Tulisan-tulisan yang bagus tidak hanya membuat hati saya bergetar dan pikiran saya berkelana. Tulisan-tulisan yang bagus melunturkan kesinisan saya terhadap kehidupan. Di tengan sorak-sorai politik elektoral yang pada akhirnya akan sama saja ini, tulisan-tulisan yang bagus membuat saya masih percaya bahwa masih ada bagian yang indah dari kelakuan manusia. Setidaknya saat menulis, manusia-manusia yang tidak usah diharapkan ini masih menuliskan tulisan-tulisan yang bagus.

Genre tulisan bagus pun bermacam-macam, dan kadang tidak saling subtitutif. Ada kawan saya yang gampang tersentuh dengan sastra Rusia. Ada yang tenggelam dalam sastra Jepang. Ada juga yang melayang lewat novel-novel terjemahan dari negara dunia ketiga di Afrika Selatan dan Amerika Selatan. Saya, sementara itu, lebih suka pada sastra-sastra internet, yang ditulis oleh mahasiswa setengah tersesat-setengah yakin tentang hidup, yang disunting alakadarnya.

Penulisan di internet adalah penulisan paling jujur. Tidak lewat penyuntingan editor untuk kebenaran atau mengikuti selera pasar. Para sastrawan internet ini adalah mata air yang lebih jernih dan menyegarkan dibandingkan mata air di kaki gunung yang melepaskan dahaga setelah berlari jauh. Luapan kegelisahan, kemarahan, dan juga kesedihan mereka menjadi penyejuk pekerja ibukota yang sehari-hari tidak lagi bisa merasa.

Mungkin itu alasan kenapa akhirnya kepenulisan bisa melepas penat dan jenuh. Pertama, karena mereka mengingatkan saya soal perasaan-perasaan apa saja yang bisa muncul dan bisa dirasakan, seandainya tidak terlalu sibuk menjalani kehidupan yang sama-sama saja selama beratus-ratus hari. Tulisan-tulisan yang bagus yang mereka hasilkan kemudian mewakili perasaan-perasaan yang selama ini terabaikan.

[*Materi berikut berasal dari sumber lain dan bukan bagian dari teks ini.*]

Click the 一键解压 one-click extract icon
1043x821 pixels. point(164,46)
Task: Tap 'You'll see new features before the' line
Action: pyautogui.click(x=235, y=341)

Kedua, seandainya tulisan mereka tidak mewakili perasaan apapun dari diri saya, tulisan yang bagus yang mereka hasilkan bisa menjadi pemantik untuk saya untuk turut menyampaikan sendiri perasaan-perasaan yang tidak terwakili oleh apapun dan siapapun itu. Tulisan ini mungkin jadi salah satu contoh konkrit soal pantikan perasaan akibat membaca tulisan orang lain yang bagus dan profound.

Menulis yang bagus punya metriks yang jelas. Tapi menulis untuk menyentuh orang lain itu tidak pernah bisa dibayangkan. Maka sebenarnya tulisan-tulisan yang bagus dan menyentuh itu adalah tulisan-tulisan yang ditulis di tengah kondisi merasa. Bila kita mendapati tulisan yang membuat cirambay atau terharu, pada dasarnya kita sedang membaca sesuatu yang ditulis penulisnya di saat cirambay dan terharu pula, atau setidaknya di saat merasa.

Ya, itu suka-duka menjadi seorang perasa, yang semakin ke sini semakin mendapat posisi tidak enak karena punya kata peyoratif seperti “baper”, di saat sebenarnya ada kata lain seperti ngambek, atau pundung. Orang yang merasa dan perasa harusnya tidak dianggap seperti penyakit atau benalu di masyarakat. Orang perasa, jika menulis, akan menjadi penulis yang menulis tulisan-tulisan yang bagus dan menyentuh.

Saya tidak menyalahkan anda-anda jika tidak memahami perasaan ini, sebagaimana saya tidak menyalahkan anda-anda jika anda-anda tidak membaca dan tidak tidak merasa.